Render the rows below as a Markdown table with the columns "No." and "Line", one numbered line per table row. Skip blank lines and omit the pictures.

── The input ──

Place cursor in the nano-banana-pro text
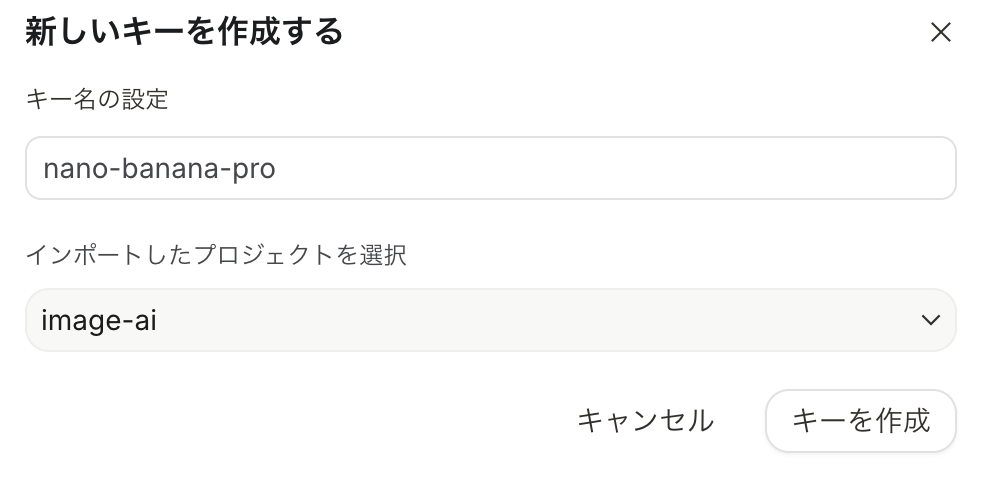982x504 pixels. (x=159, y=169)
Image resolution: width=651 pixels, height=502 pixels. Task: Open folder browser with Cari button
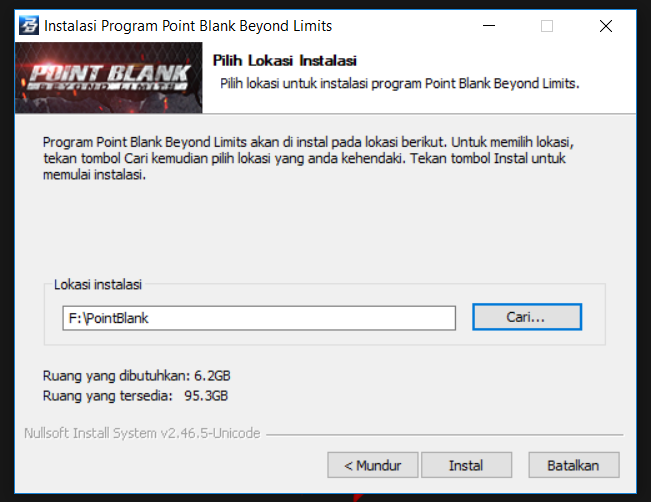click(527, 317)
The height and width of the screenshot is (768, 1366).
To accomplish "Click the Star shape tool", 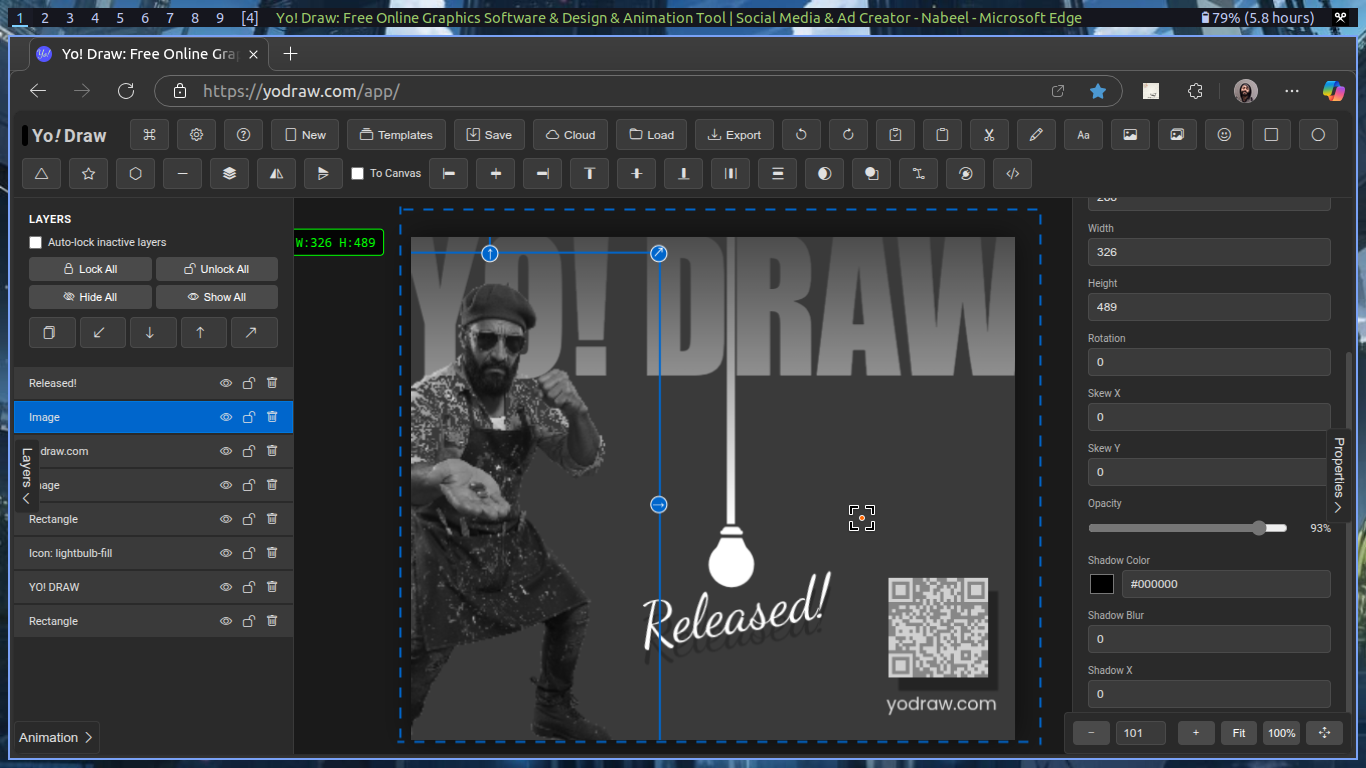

───

#### Solution for this problem
| No. | Line |
|---|---|
| 1 | Place cursor in the nano-banana-pro text |
| 2 | 982x504 pixels. (x=159, y=169) |
| 3 | Image resolution: width=651 pixels, height=502 pixels. Task: Open folder browser with Cari button |
| 4 | click(527, 317) |
| 5 | The height and width of the screenshot is (768, 1366). |
| 6 | To accomplish "Click the Star shape tool",  |